In spec.template.spec
we have the new volumeMounts
and env
fields:
volumeMounts:
- mountPath: /files
name: file-mount
env:
- name: FILE_PATH
value: /files
These do basically the same as their equivalents in a compose.yml
file. volumeMounts.mountPath
says where to mount the volume inside the container. name
says which volume to use.
env.name
is the key for our environment variable in the container. value
is the value.
Now let's look at spec.template.spec.volumes
:
volumes:
- name: file-mount
hostPath:
path: /data/transcode
type: DirectoryOrCreate
We name the volume we're creating, then specify its path on the host. Note that the host in this case is actually minikube, not your host machine. The /data/*
directory is a special directory in minikube which always persists between restarts. type
is an optional field, but in this case we set it to DirectoryOrCreate
to make sure that the /data/transcode/
directory always exists.
Note that hostPath is only one kind of volume available on Kubernetes, and is not recommended for production use. More likely in production is something like AWS EBS storage or another type of cloud storage. For more information on Kubernetes volumes see here.
Deploying the Watcher
Our final service in this app is the watcher. This waits for new files to be uploaded then transcodes them using ffmpeg
. As ffmpeg
uses all available system resources by default, we need to limit the resources available to prevent our computer crashing. In spec.template.spec.containers.resources
of our deployment file, we set a limit on available resources:
resources:
limits:
cpu: 1.0
memory: 1G
This limits each container in our pod to using 1 CPU core and 1GB (1000MB) of memory. Note that we can also use other units: cpu: 500m
specifies 500 milli-cores of compute (i.e. half a core), while memory: 1Gi
would limit our memory usage to 1 gibibyte, which is 1024 mibibytes and a more traditional way to measure RAM usage.

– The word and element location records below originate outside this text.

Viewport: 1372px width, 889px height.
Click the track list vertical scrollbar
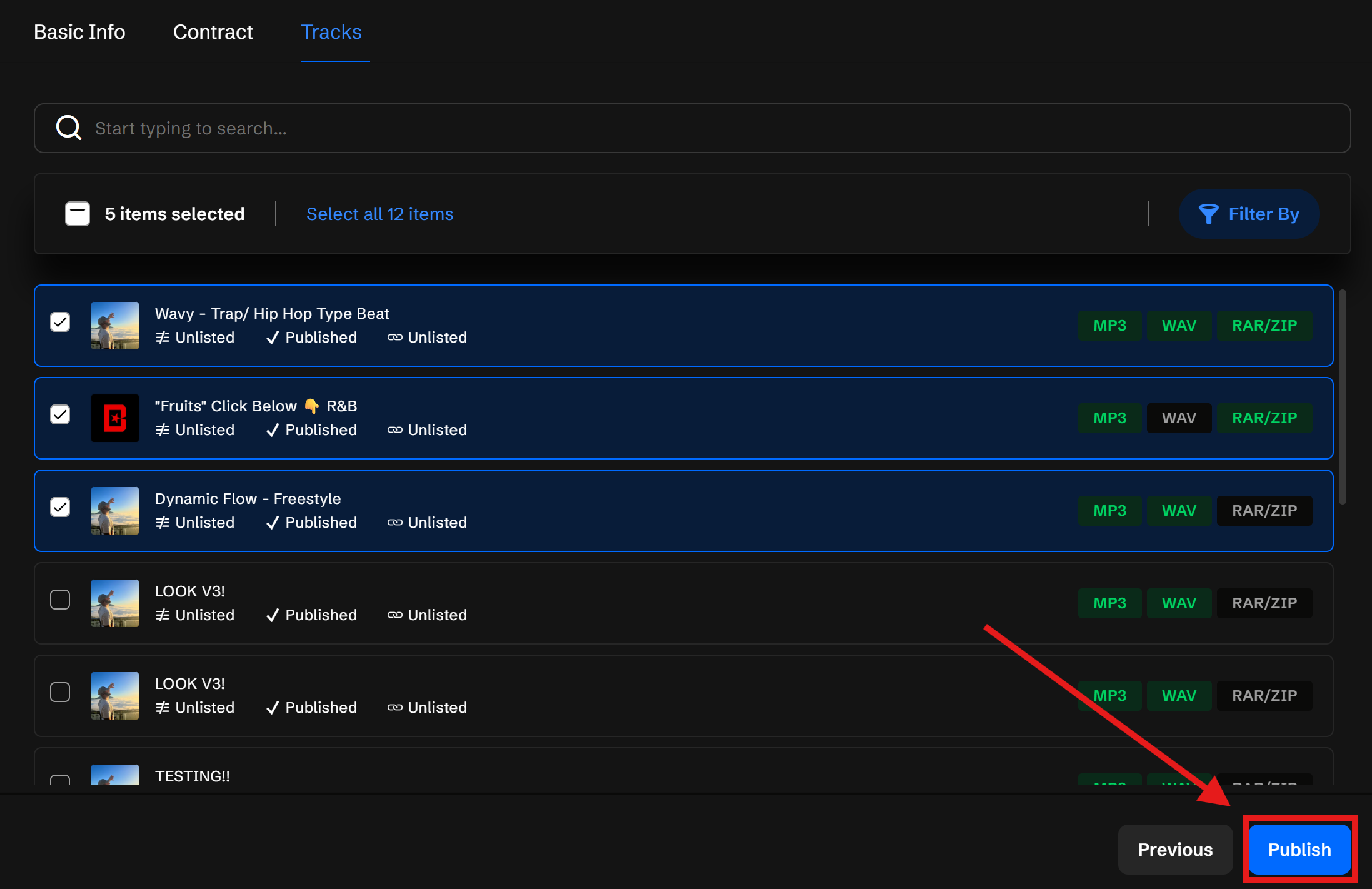pyautogui.click(x=1342, y=397)
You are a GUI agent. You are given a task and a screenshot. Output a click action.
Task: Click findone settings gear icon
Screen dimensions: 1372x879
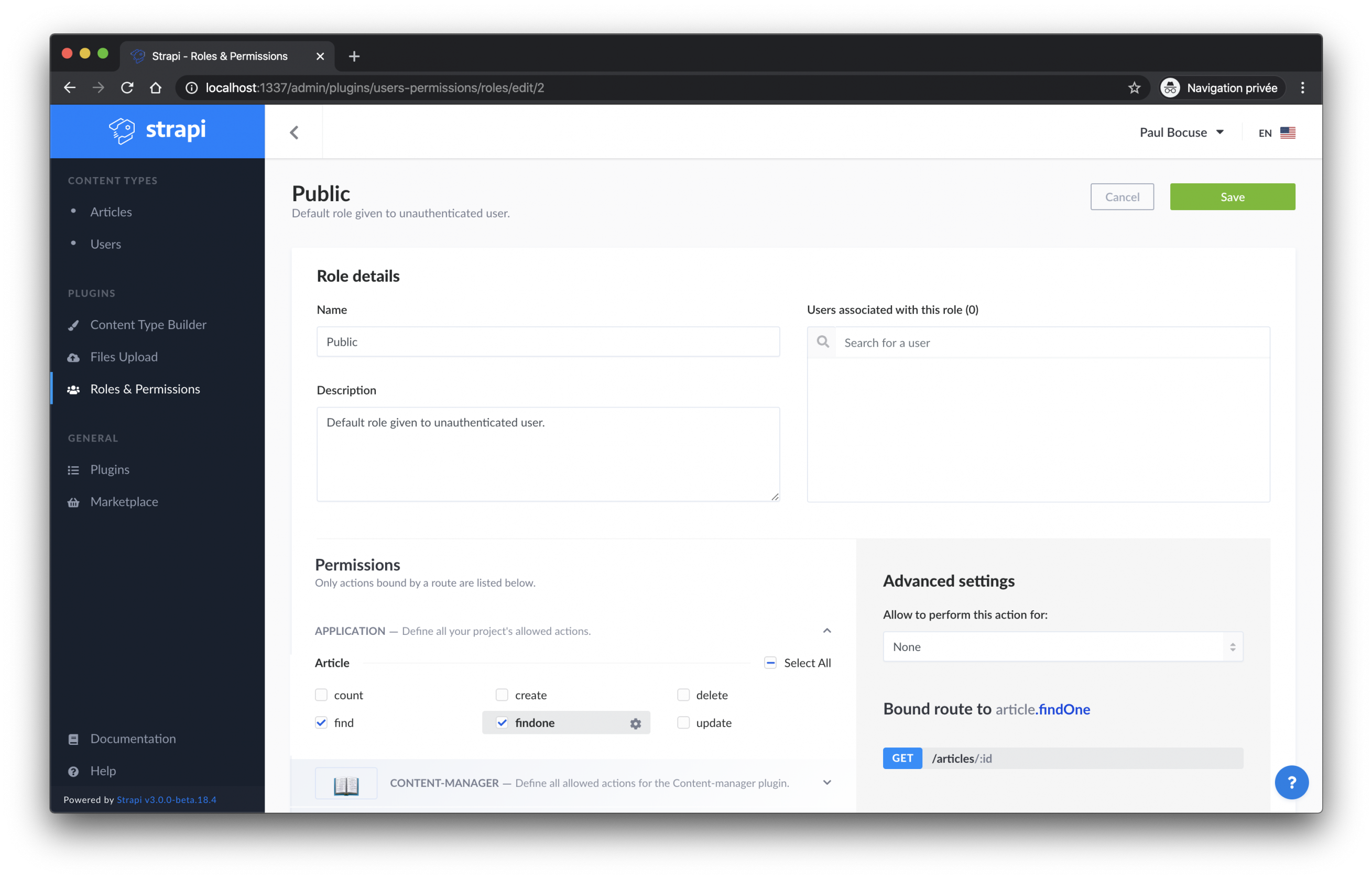coord(636,722)
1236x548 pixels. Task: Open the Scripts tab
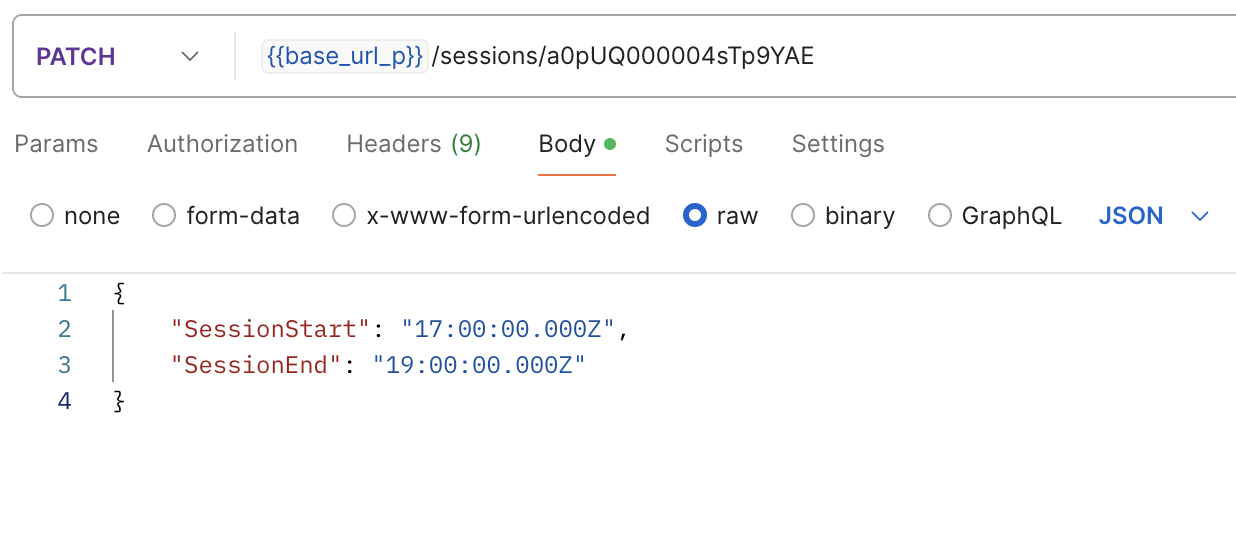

Another thing to note about watcher is that it has no service. As watcher is a purely server process, it has no need to expose any ports to the outside.
You can play with these resource limits for the watcher to see which works best for your system by using kubectl delete watcher
and redeploying until you find a balance between low resource usage and transcode speed which works for you.
Assignment
- Try converting an app you previously wrote in docker or with docker-compose to use Kubernetes-style deployment and run it on minikube. A good candidate for this might be the reader-writer demo from the docker-compose class - however, this requires more networking than we covered in this class.